→ **QUOTED TEXT**
# # # # # # #

6.07 Trigonometric equations

Worksheet
Graphical solutions
1

Consider the function y = \cos \left(x - 30\right).

a

Sketch the graph of the function for 0 \leq x \leq 360.

b

Sketch the line y = \dfrac{1}{2} on the same number plane.

c

Hence, state all solutions to the equation \cos \left(x - 30\right) = \dfrac{1}{2} over the domain \left( 0 , 360\right].

2

Consider the function y = \sin \left(x - 60\right).

a

Sketch the graph of the function for 0 \leq x \leq 360.

b

Sketch the line y = \dfrac{1}{2} on the same number plane.

c

Hence, state all solutions to the equation \sin \left(x - 60\right) = \dfrac{1}{2} over the domain \left[0, 360\right).

3

Consider the function y = 2 \sin 4 x.

# # # # # # #

→ **DATA LINES**
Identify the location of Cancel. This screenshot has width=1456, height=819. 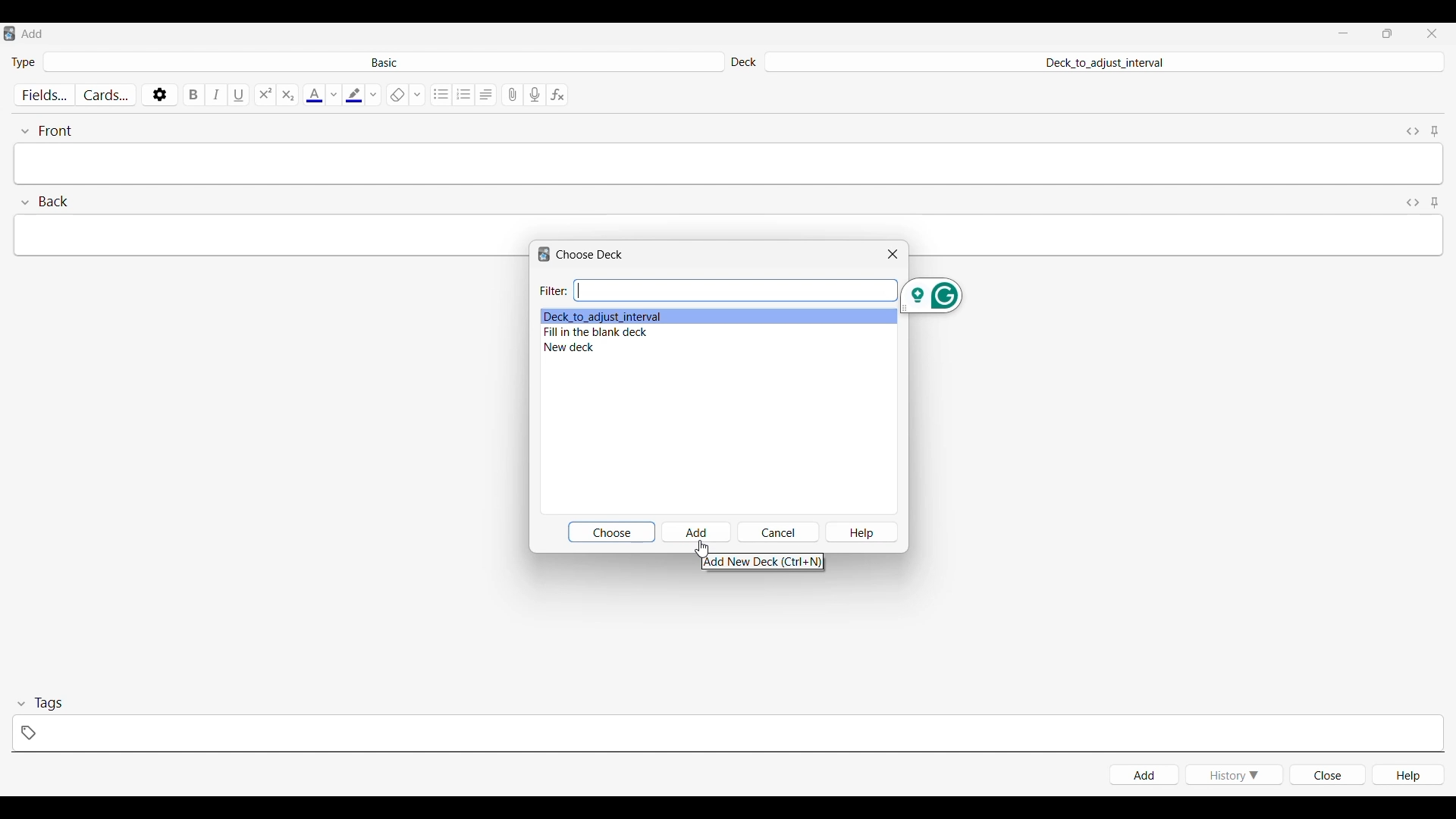
(778, 532).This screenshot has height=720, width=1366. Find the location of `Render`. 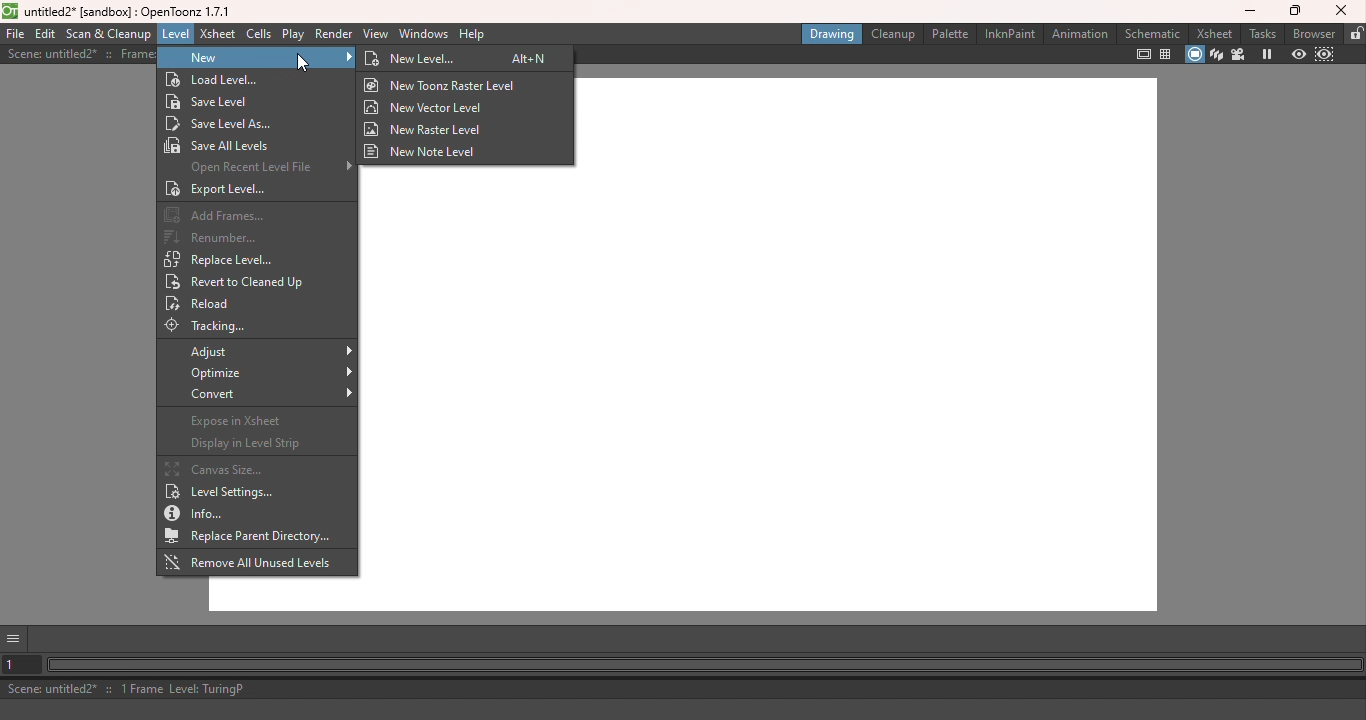

Render is located at coordinates (331, 34).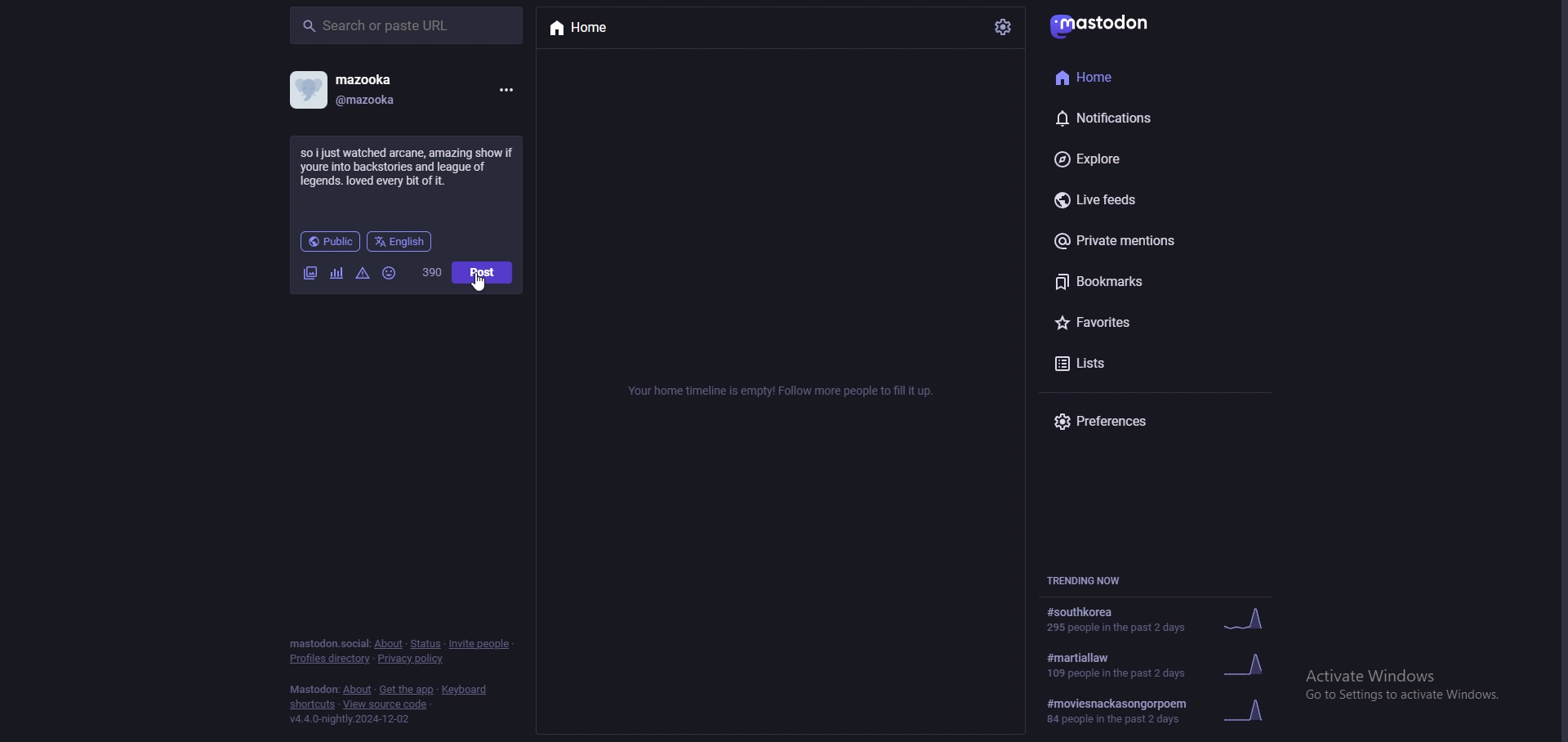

# # # # # # #

→ **EXERCISE TASKS**
(A) In the trigonometric equations worksheet, which line is sketched on the same number plane in the first two problems?
(B) Write out the part of the trigonometric equations worksheet starting with "Hence, state all solutions to the equation \cos" and going on through "y = \sin \left(x - 60\right).".
(C) Continue the trigonometric equations worksheet from the point where it stops.

→ **ANSWERS BY TASK**
(A) The line y = 1/2.

(B)
Hence, state all solutions to the equation \cos \left(x - 30\right) = \dfrac{1}{2} over the domain \left( 0 , 360\right].

2

Consider the function y = \sin \left(x - 60\right).

(C)
a

Sketch the graph of the function for 0\leq x \leq 120.

b

Sketch the line y = 1 on the same number plane.

c

Hence, state all solutions to the equation 2 \sin 4 x = 1 over the domain \left[ 0 , 90 \right]. Give your answers in degrees.

4

Consider the function y = 2 \sin 2 x.

a

Sketch the graph of the function for 0 \leq x \leq 180.

b

State the other function you would add to the graph in order to solve the equation 2 \sin 2 x = 1.

c

Sketch the graph of this function on the same number plane.

d

Hence, state all solutions to the equation 2 \sin 2 x = 1 over the domain \left[ - 180 \degree , 180 \degree\right].

5

Consider the function y = 3 \cos 2 x + 1.

a

Sketch the graph of the function for 0 \leq x \leq 180.

b

State the other function you would add to the graph in order to solve the equation 3 \cos 2 x + 1 = \dfrac{5}{2}.

c

Sketch the graph of this function on the same number plane.

d

Hence, state all solutions to the equation 3 \cos 2 x + 1 = \dfrac{5}{2} over the domain \left[ 0 , 180\right].

6

Consider the function y = 2 \sin 3 x - 3.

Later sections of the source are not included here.